Let $S_n=X_1+\dots+X_n$, where $X_1,X_2,\dots$ are independent and $\mathbb{E}(X_m)=0$, $\mathbb{E}(X_m^2)=\sigma_m^2\in(0,\infty)$ for all $m\geq1$. Let $\mathcal{F}_n=\sigma(X_1,\dots,X_n)$.
It is easy to show that for $c>0$, $(S_n+c)^2$ is a submartingale in $(\mathcal{F}_n)$.

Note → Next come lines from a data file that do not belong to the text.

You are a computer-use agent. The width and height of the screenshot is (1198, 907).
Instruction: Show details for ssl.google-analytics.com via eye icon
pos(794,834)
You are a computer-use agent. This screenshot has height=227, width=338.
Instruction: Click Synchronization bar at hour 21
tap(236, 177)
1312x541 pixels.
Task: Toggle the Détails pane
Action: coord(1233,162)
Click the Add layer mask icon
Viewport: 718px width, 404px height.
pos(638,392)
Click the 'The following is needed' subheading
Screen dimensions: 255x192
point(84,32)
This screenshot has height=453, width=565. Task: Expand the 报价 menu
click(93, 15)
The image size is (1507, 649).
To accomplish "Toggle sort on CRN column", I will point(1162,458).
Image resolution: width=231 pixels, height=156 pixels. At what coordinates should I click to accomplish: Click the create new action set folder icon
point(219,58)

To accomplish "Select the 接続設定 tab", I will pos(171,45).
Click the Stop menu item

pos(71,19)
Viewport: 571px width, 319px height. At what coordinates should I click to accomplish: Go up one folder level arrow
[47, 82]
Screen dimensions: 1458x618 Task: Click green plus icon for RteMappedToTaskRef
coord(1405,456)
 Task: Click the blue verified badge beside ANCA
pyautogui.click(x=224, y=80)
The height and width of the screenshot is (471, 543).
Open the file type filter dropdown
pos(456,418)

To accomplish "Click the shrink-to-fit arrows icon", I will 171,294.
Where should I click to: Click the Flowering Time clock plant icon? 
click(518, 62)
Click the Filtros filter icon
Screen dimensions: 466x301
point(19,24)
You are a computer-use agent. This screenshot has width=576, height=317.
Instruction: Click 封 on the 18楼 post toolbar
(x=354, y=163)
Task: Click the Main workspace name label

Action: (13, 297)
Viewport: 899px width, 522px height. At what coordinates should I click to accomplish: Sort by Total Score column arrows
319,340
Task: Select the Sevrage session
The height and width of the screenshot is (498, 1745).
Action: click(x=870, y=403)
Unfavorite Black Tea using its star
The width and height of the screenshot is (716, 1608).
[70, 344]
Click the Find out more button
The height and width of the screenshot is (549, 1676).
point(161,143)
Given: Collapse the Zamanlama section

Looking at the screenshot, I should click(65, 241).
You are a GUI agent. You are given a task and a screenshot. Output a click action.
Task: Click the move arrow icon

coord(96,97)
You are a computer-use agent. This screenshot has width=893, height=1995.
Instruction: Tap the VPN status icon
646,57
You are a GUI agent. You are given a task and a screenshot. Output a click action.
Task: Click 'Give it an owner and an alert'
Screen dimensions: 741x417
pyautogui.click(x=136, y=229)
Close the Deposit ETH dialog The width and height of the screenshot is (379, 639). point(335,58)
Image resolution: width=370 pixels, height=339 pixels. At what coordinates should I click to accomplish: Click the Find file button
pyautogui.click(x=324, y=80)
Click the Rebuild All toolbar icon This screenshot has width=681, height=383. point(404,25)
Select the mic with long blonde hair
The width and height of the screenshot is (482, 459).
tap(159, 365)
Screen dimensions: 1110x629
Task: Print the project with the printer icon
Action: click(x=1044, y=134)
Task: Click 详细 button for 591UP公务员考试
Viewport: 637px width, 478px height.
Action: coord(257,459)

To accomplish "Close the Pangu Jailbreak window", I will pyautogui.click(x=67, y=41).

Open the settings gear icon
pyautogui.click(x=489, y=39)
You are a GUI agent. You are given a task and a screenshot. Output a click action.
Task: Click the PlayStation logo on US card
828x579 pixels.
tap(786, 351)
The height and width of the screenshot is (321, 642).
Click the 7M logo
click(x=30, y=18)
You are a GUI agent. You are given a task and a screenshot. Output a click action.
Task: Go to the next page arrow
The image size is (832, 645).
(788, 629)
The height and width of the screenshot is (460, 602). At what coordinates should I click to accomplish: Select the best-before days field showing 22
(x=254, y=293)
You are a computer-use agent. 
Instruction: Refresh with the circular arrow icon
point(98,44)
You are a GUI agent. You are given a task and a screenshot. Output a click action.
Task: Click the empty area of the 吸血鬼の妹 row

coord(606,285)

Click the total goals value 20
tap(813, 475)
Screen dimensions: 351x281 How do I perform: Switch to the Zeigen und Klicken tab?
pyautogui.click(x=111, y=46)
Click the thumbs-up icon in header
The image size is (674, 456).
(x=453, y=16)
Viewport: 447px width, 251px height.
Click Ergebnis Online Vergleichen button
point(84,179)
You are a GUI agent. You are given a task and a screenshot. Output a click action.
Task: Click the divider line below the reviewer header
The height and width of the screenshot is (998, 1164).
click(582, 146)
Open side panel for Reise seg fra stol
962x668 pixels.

I am tasked to use the submartingale above and Doob's inequality to show that for all $x>0$ we have $$\mathbb{P}\left(\max_{1\leq m\leq n}S_m\geq x\right)\leq\frac{\text{Var}(S_n)}{\text{Var}(S_n)+x^2}.$$ For $c>0$, It is obvious that $$\left\{\max_{1\leq m\leq n}S_m\geq x\right\}\subseteq\left\{\max_{1\leq m\leq n}(S_m+c)^2\geq(x+c)^2\right\}.$$ Then we can use Doob's inequality to get \begin{aligned}\mathbb{P}\left(\max_{1\leq m\leq n}S_m\geq x\right)&\leq\mathbb{P}\left(\max_{1\leq m\leq n}(S_m+c)^2\geq(x+c)^2\right)\\&\leq\frac{\mathbb{E}\{(S_n+c)^2\}}{(x+c)^2}=\frac{\text{Var}(S_n)+c^2}{(x+c)^2}\\&\leq\frac{\text{Var}(S_n)+c^2}{x^2+c^2}\end{aligned} I have checked, and there is no value of $c>0$ such that the RHS of this attained inequality equals the RHS of the inequality I am aiming for, so I must be missing something to make my inequalities stricter. Advice would be greatly appreciated, thanks!
Best Answer
In the line before you estimate $(x+c)^2\ge x^2+c^2$, it looks like if you set $c = \mathrm{Var}(S_n)/x$, you get the desired result.